■ **Material supplied**:
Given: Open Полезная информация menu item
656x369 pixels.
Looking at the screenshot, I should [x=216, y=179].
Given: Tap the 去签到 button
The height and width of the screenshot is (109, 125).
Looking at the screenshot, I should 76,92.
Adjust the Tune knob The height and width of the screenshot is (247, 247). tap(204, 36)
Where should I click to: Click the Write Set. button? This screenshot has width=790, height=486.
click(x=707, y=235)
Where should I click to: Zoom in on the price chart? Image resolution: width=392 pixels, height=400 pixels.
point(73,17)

* * *

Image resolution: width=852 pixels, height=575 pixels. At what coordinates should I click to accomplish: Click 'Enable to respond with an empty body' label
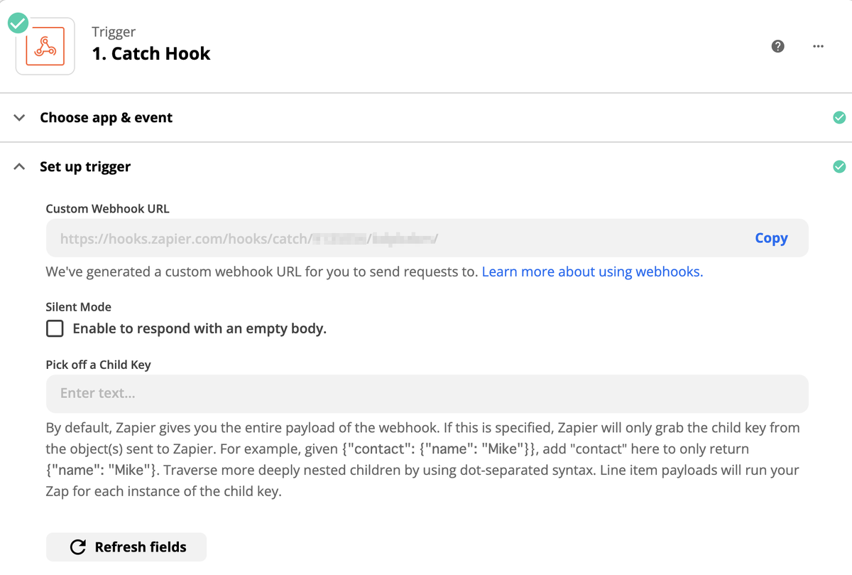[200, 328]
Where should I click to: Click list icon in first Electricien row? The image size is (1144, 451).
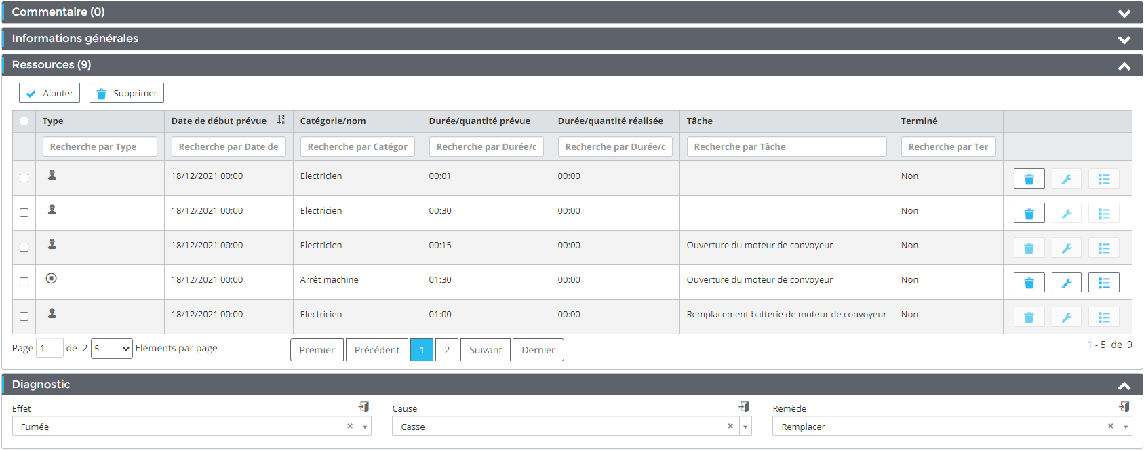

■ **Objective**:
Count the lines in the entries above that contain the word "Where", and give only the number.

■ **Final result**:
3